#### What the task requires
Each line containing the word "computer" must be copied from the material below.
┄┄┄┄┄┄┄┄┄┄┄┄┄┄┄┄┄┄┄┄
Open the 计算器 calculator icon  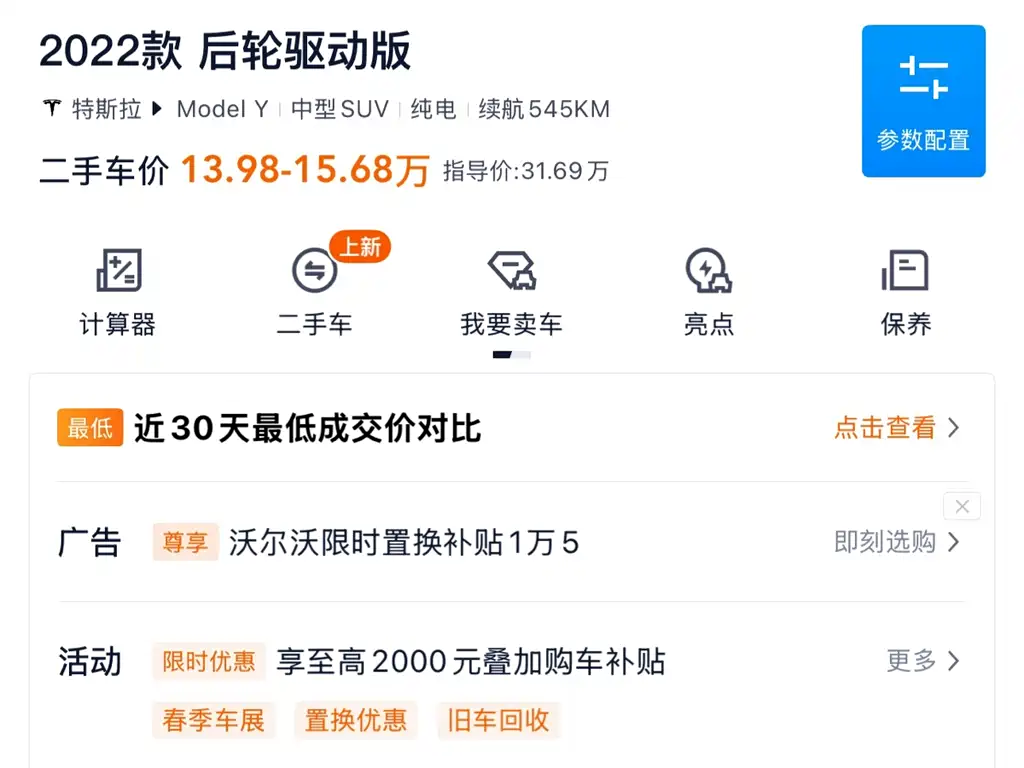click(119, 270)
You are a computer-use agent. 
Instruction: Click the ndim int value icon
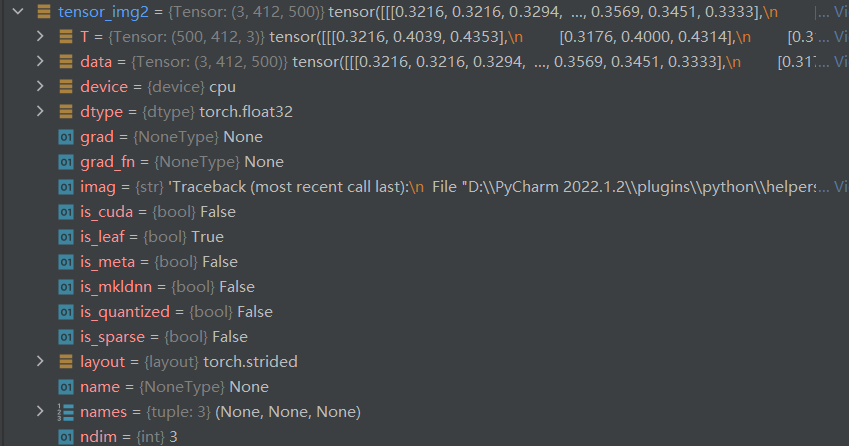point(66,437)
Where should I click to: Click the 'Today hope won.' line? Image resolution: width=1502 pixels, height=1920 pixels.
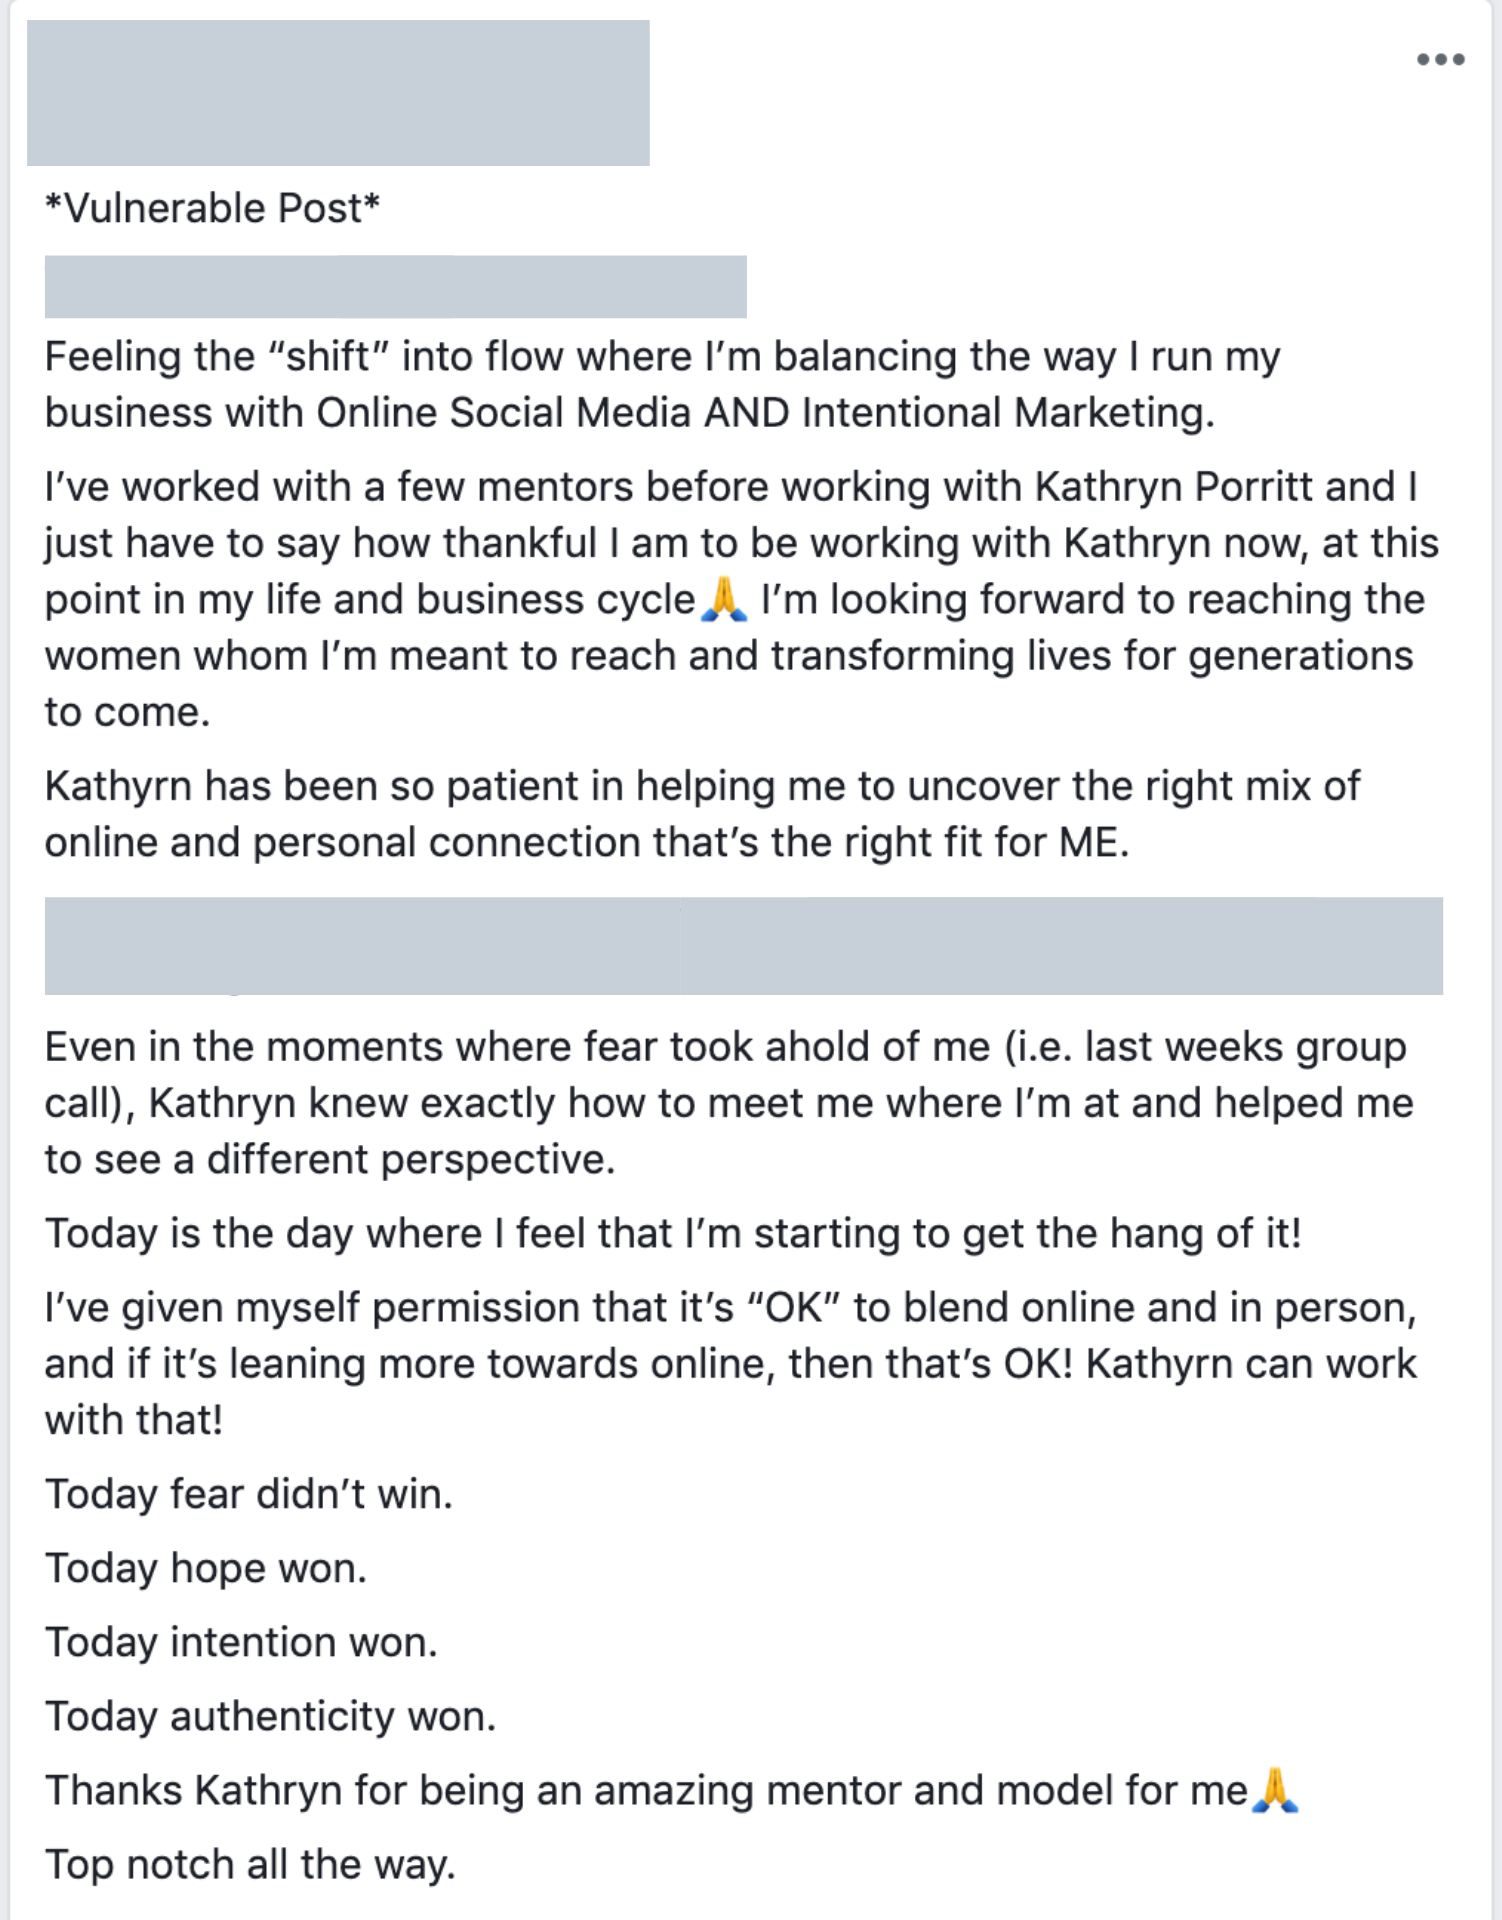coord(206,1568)
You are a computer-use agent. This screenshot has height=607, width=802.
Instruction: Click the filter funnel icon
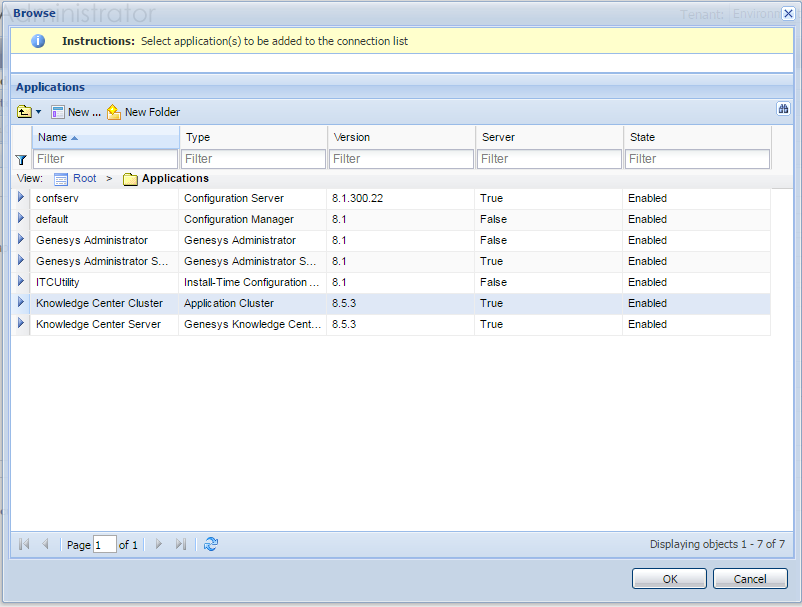tap(21, 160)
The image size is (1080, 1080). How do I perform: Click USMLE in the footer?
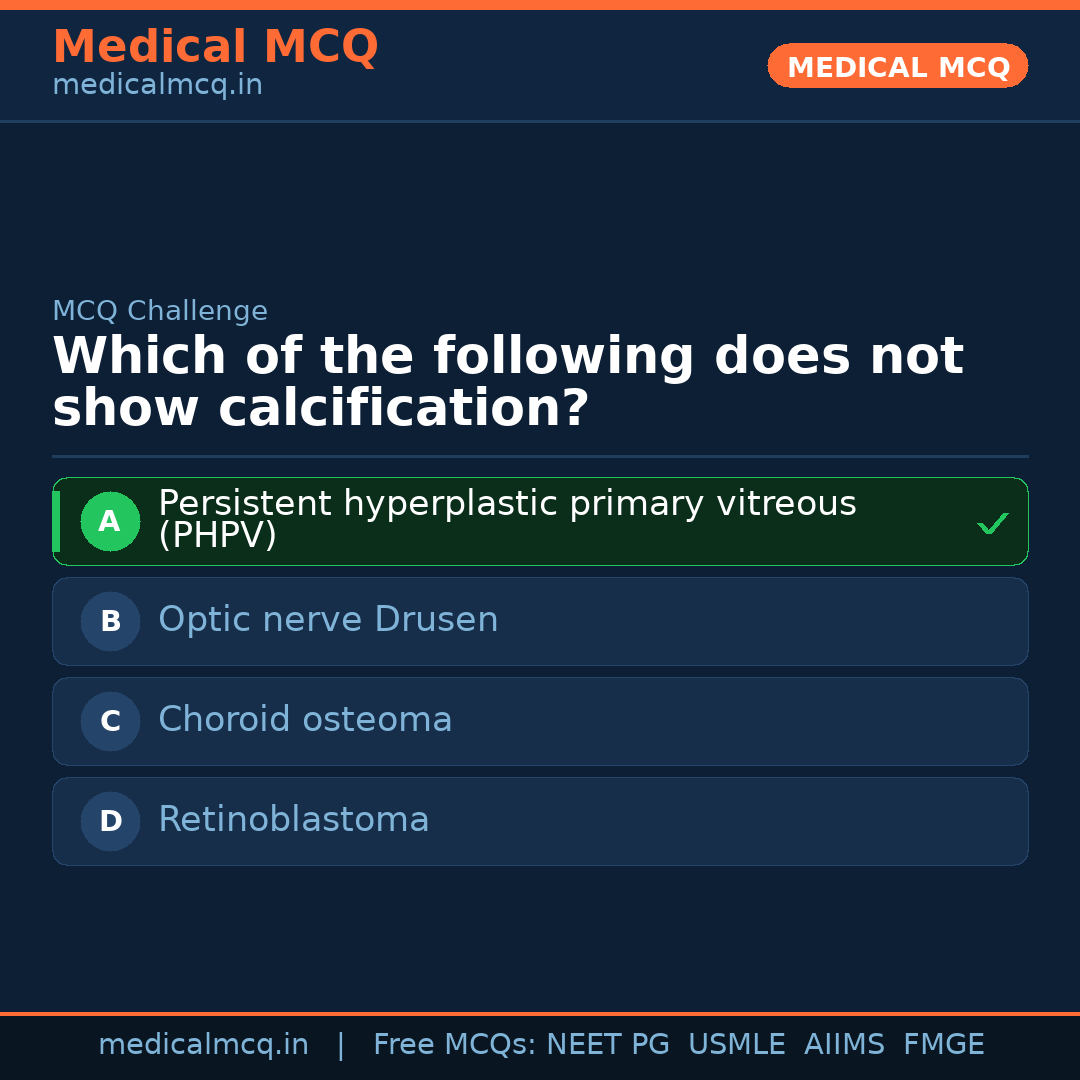click(736, 1045)
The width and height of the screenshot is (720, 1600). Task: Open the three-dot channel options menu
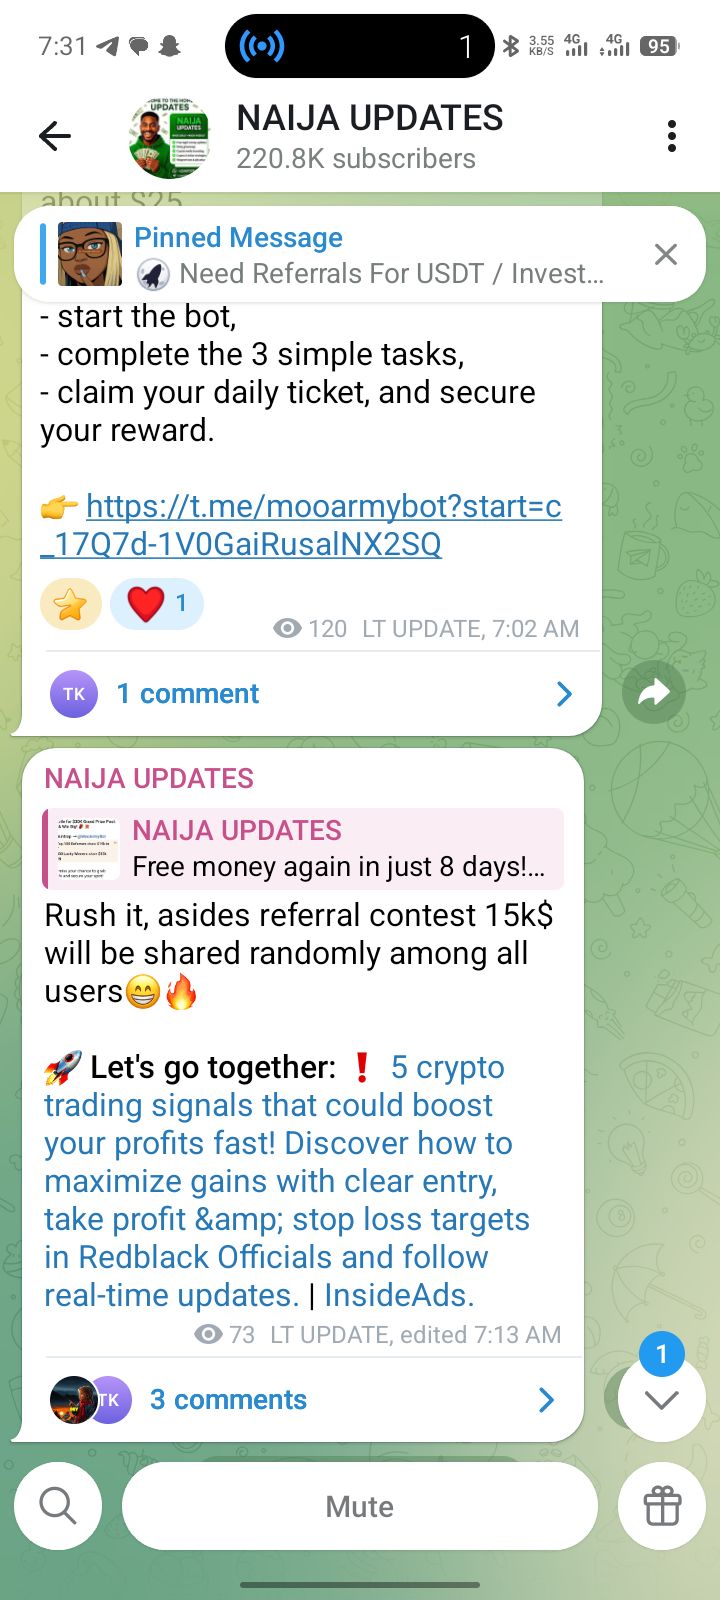point(672,136)

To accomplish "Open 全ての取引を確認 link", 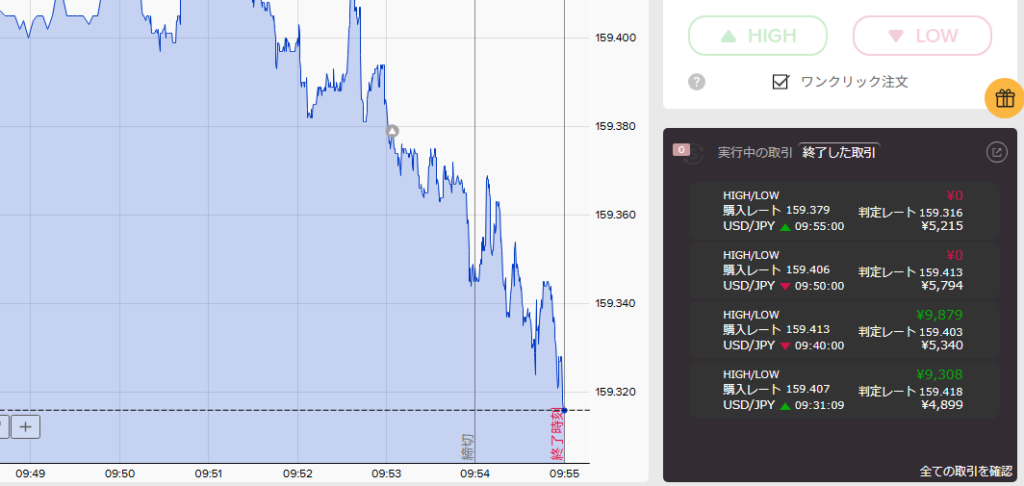I will click(x=965, y=470).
┄┄┄┄┄┄┄┄┄┄┄┄┄┄┄┄┄┄┄┄
#### Result for this task
You are a computer-use agent. 
You are a computer-use agent. This screenshot has height=607, width=802.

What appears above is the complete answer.